Audio By Carbonatix
President Nana Addo Dankwa Akufo-Addo has urged Ghanaians to disregard attempts by critics to discourage the implementation of the Free Senior High School policy and support it.
He said the policy was one of the most important undertakings by his administration towards developing the human resource of the nation, and that the programme would receive unlimited support.
"We are marching forward with free SHS and we are not going back... My opponents, instead of supporting the initiative and joining hands, spend the whole time criticising it, it's a pie in the sky... he cannot do it... he is deceiving Ghanaians'", President Akufo Addo said.

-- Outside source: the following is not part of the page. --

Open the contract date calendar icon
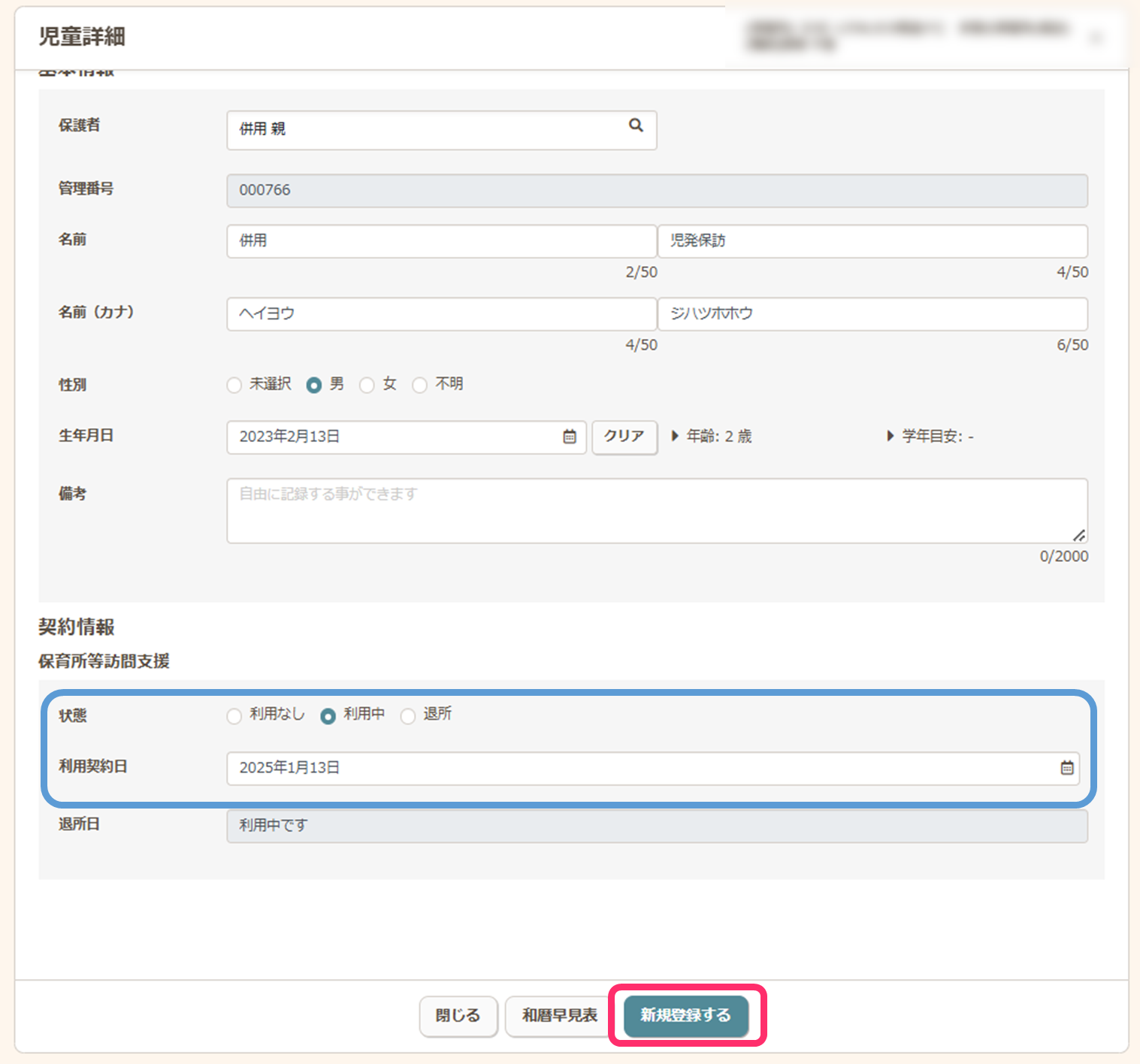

The President said this when he interacted with students of the Nkwanta Senior High school in the Oti Region as part of a working visit of newly created regions.
He mentioned the increase in enrolment in schools and the relief the initiative had brought to parents and asked opponents of the policy to desist from baseless criticism.
"Now, we have done it, they are shifting it. They say I should have waited for the entire infrastructure to be in place.
"Ghana is moving forward. All those people who want to draw us back, am saying, the Ghanaian people want to go forward. Forget it!” President Akufo Addo said.
He said the government was working to provide the needed school infrastructure with a focus on dormitories and classroom blocks to end the double track system.
President Akufo Addo later cut the sod for the construction of a 300 capacity girls’ dormitory, a six-unit classroom block, and a six-seater toilet facility under GETFund for the school, with a promise to address other infrastructural challenges.
Mr Wisdom Annang, Headmaster of the School said the free SHS programme had increased enrolment in the school by 30.8% and had taken the burden of feeding off the shoulders of school management.
He said the School, which was established in 1975, now had a student population of 1,898 and appealed to the President to provide a boys dormitory, an assembly hall complex, and a school bus.
Mr Annang noted that the School had cultivated 11 acres of its one-kilometre farmland, and would need a tractor to contribute it's quota to the Planting for Food and Jobs programme.
President Akufo Addo pledged to provide the tractor and a bus for the school as soon as possible.
He also said his administration would complete the dining hall complex abandoned by the previous government in 2011.